Data extracted from a collection:
*** Begin section ***

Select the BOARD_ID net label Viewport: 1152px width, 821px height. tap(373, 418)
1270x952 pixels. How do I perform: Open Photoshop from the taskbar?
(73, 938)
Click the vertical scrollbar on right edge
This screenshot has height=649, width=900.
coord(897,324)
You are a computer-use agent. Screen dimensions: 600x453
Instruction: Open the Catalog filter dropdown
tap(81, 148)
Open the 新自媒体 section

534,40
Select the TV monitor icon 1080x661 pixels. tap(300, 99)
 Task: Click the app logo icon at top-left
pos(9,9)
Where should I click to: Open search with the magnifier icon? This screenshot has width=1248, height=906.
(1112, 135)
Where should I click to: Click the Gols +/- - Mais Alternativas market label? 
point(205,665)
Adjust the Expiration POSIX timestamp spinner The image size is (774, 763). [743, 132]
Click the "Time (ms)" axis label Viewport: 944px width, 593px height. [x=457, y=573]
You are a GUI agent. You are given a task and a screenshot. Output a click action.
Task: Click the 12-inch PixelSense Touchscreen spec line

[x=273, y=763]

*** End section ***

TASK PROMPT: Write out again, exactly, the line containing "height. [x=457, y=573]" and every later line of the records. Omit the rest.

REPLY TO THE TASK:
Click the "Time (ms)" axis label Viewport: 944px width, 593px height. [x=457, y=573]
You are a GUI agent. You are given a task and a screenshot. Output a click action.
Task: Click the 12-inch PixelSense Touchscreen spec line

[x=273, y=763]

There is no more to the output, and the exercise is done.